**Your instructions:** Find the line that contains "The width and height of the screenshot is (1327, 896)."; then retype it and each line after it, exactly, through the final line of the data below.

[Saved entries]
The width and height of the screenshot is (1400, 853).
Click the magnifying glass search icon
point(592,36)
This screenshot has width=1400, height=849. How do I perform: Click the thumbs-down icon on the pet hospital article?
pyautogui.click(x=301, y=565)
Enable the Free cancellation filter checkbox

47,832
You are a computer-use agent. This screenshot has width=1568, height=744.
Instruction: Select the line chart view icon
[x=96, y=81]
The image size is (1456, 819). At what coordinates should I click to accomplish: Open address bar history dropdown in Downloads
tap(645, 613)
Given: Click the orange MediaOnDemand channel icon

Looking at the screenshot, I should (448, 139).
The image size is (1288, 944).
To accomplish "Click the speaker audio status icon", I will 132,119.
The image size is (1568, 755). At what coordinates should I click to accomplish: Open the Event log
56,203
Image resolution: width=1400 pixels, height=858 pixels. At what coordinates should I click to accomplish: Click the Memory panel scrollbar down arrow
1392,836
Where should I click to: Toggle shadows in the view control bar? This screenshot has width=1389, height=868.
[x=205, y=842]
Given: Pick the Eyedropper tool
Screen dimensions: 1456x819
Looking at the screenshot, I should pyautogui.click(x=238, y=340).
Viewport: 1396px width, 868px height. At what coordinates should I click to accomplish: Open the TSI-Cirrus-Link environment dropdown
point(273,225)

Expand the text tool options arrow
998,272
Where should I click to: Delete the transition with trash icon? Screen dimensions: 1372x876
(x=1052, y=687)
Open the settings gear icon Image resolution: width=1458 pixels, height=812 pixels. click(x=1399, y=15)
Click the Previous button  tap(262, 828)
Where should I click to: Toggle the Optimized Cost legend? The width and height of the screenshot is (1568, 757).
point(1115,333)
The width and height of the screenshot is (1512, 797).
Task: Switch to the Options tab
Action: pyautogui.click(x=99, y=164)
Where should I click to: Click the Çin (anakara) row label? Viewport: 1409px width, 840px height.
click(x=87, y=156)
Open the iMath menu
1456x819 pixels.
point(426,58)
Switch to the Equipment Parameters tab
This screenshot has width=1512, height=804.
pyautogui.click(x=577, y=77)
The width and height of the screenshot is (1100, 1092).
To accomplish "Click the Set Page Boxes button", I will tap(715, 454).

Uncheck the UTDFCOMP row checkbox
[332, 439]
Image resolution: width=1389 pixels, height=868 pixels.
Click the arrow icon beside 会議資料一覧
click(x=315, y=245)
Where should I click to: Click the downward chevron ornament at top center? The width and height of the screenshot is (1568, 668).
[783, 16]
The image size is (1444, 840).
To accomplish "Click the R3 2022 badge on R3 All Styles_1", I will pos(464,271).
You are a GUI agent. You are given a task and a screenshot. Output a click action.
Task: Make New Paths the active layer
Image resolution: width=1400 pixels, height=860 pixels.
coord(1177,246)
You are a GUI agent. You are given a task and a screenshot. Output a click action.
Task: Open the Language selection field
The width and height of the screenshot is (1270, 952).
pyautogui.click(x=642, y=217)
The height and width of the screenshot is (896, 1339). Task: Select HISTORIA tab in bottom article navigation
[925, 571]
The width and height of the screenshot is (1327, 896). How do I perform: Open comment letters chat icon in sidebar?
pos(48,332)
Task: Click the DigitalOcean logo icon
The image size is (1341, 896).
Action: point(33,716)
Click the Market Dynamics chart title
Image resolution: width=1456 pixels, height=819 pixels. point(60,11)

**Your response:**
The width and height of the screenshot is (1327, 896). How do I perform: Open comment letters chat icon in sidebar?
pos(48,332)
Task: Click the DigitalOcean logo icon
The image size is (1341, 896).
Action: point(33,716)
Click the Market Dynamics chart title
Image resolution: width=1456 pixels, height=819 pixels. point(60,11)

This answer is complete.